A
Catholic private school is considering petitioning the Supreme Court of
Canada, after the Quebec Court of Appeal issued a decision obliging it
to teach a state-imposed Ethics and Religious Culture course (ERC) at
odds with Catholic teaching.
The Quebec court issued its decision Dec.
4, overturning an earlier judgment of the Superior Court, which
supported the request Loyola High School put to the education minister
to teach the course objectives from a Catholic perspective.
The Jesuit
boys school, located in Montreal, has been battling the provincial
government on this issue since 2008.
Marie Bourque,
vice-president of the Catholic Parents Association of Quebec, said the
decision infringes on the rights of parents to choose an education for
their children in line with their faith and values and “to rely on the
collaboration of confessional schools” to this end. The Catholic Civil
Rights League also issued a comment in agreement.
Bourque
described the ERC as a “totally superficial, folkloric and
materialistic” program, which “forbids any chronological or historical
teaching of religions.”
“It presents them as the fruit of the
human mind,” she explained. “It’s all relativistic; there’s no absolute
truth at all.

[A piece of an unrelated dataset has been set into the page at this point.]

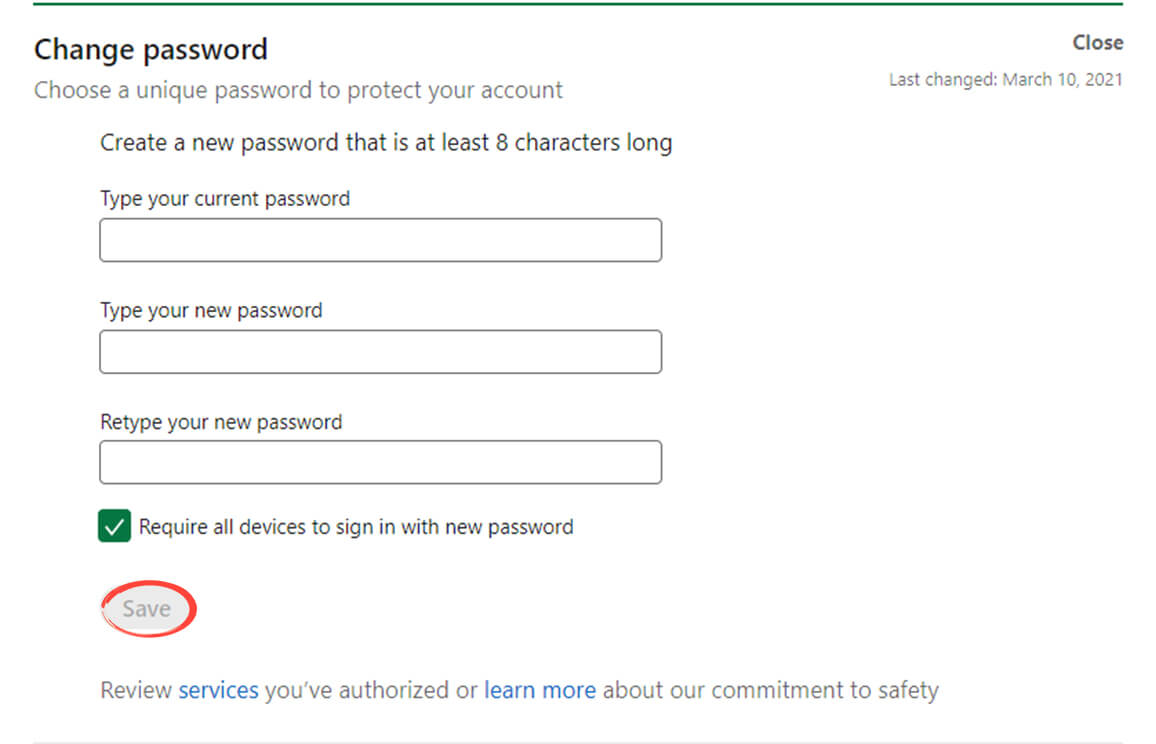Activate the middle password input field

pyautogui.click(x=380, y=351)
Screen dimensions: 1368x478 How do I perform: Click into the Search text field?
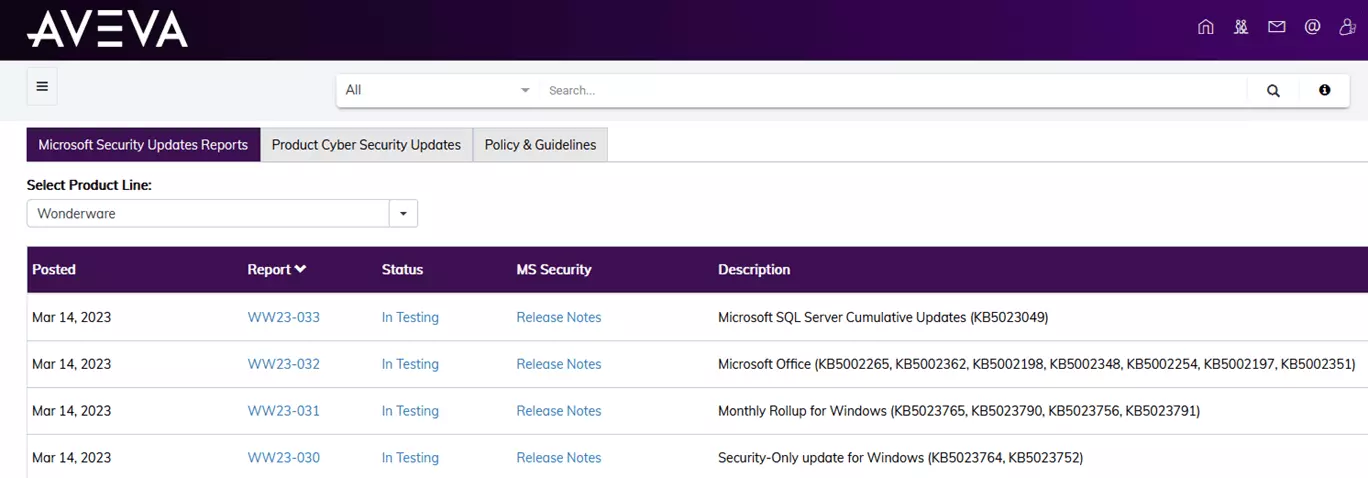point(890,90)
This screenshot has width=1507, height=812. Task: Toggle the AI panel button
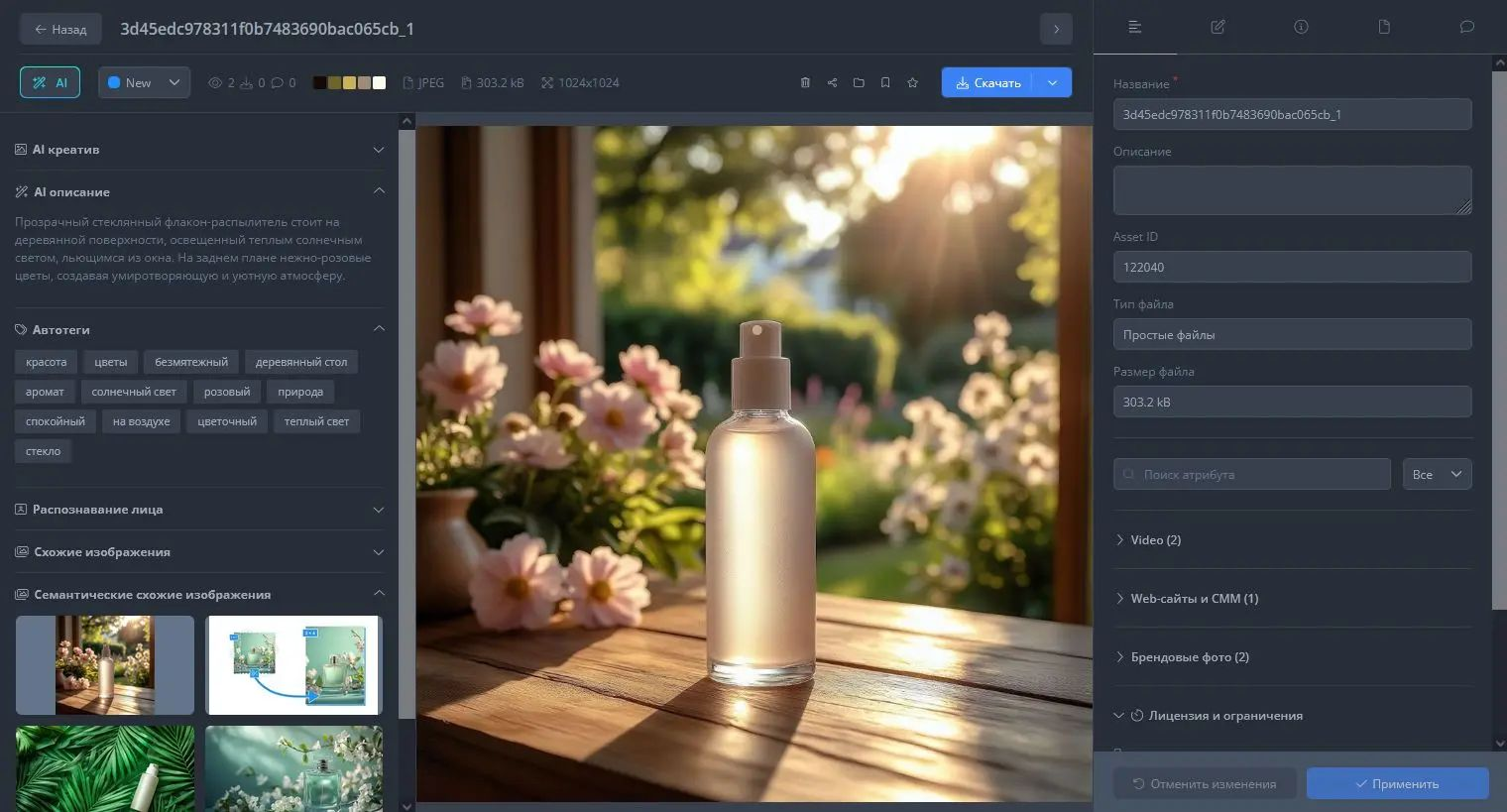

So, moral and philosophical stands, which are atheistic,
certainly sound more credible than any religion at all in this context.”
Both
the Catholic Church and the UN Declaration of Human Rights state that
parental rights in education are essential and must be upheld, she
underlined.
“The responsibility belongs to (parents) to teach
morals and religion. They can delegate it to whom they choose but it
belongs absolutely to them in the first place,” she said.
Loyola
High School first took legal action in 2008, when the education
minister refused to grant equivalency to the school’s Morals and World
Religions course.
The minister argued that Loyola’s course is taught
from a Catholic viewpoint, whereas the state course requires religions
to be taught from a secular and religiously neutral perspective.